God chose you before the foundation of the world & by doing so, committed Himself to the Advent or the coming of Jesus into this world. And so everything we read about in the Bible, from Genesis 1:1 to Revelation 22:21 flows from this decision, commitment & promise that was made before the foundation of the world, before anything was created. And if you are going to talk about the promise of Advent, you have to start way back then, not in Gen.3:15 - that’s just the 1st time it was told to a human, it had been made long before that day.

Hymn - ’Tis Not That I Did Choose Thee

Can you remember when someone made you a promise, a very special promise - it was a promise that involved something in the future. And can you remember the anticipation of waiting for that day when the promise would be fulfilled. Maybe you will have to go back to your childhood to remember those emotions of great anticipation, the anticipation of waiting for a promise to come to pass. I think it would be hard to find 2 people who anticipated a fulfillment of a promise more than Adam & Eve. Sometimes we kind of just breeze past Adam & Eve not really giving much thought to what their situation was like or if we do we think of it only in negative terms in connection with them bringing sin into the world. And so I would like to help you think a little about them in connection with this promise God made to them in Genesis 3:15 & the anticipation that must have been theirs because of this promise.

Who has not read in Genesis about God walking in the cool of the day with Adam & Eve & not been a little envious & longed to be able to do such a thing. What an exciting thing if God came at the end of each day, personally, visibly & walked & talked with you - just took a walk & chatted, shared. But it stopped after they sinned.

Sometimes I wonder if Adam & Eve fully comprehended how badly they had messed up. I wonder if anyone could have anticipated the promise of the coming one as much as Adam & Eve. They are the only ones in the entire history of mankind, to have as it were, a before & after picture. The only ones to have seen a world perfect, to have seen people perfect, to have seen themselves perfect, to have seen creation in perfect harmony with its creator & then “bam” - to see the after picture, to see creation changed, to see the ground cursed, the serpent cursed, to see the change in their own hearts, to see their children as they began to grow up & to observe the selfishness & the sin in them, to see their son killing another of their sons. Can anything be as tragic as that? But not only that - to know now, where they did not know at one time, the vileness in their own hearts that had not been there at one point in their lives. They definitely, maybe more than anybody else, appreciated & longed for the coming of that seed of the woman more than anybody else in history.

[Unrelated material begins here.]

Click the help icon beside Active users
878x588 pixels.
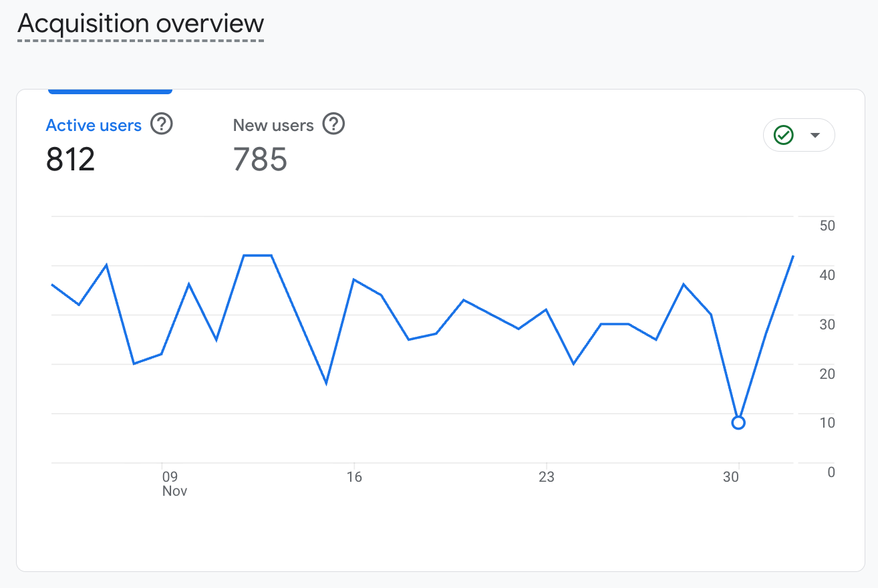(x=162, y=124)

Maybe no one else in history has had a fuller understanding of just how desperately we needed to be saved from sin. Sometimes we just pass so quickly over Adam & Eve & don’t stop to think of what must have been going through their minds through all this. I don’t know what kind of people they were like after they sinned, but if anybody was ever a candidate for deep regret it was those 2 people. I don’t know if they lived with a guilty conscience or not. I just don’t see how they could not have. It makes you wonder whenever they would walk around & see people sinning or hear about some wrong act being committed, remember they lived some 900+ yrs. so they saw quite a bit of wickedness. You wonder if every time they saw or heard of this if it didn’t just pierce them in a certain way, knowing that in one sense they were the cause of what was happening.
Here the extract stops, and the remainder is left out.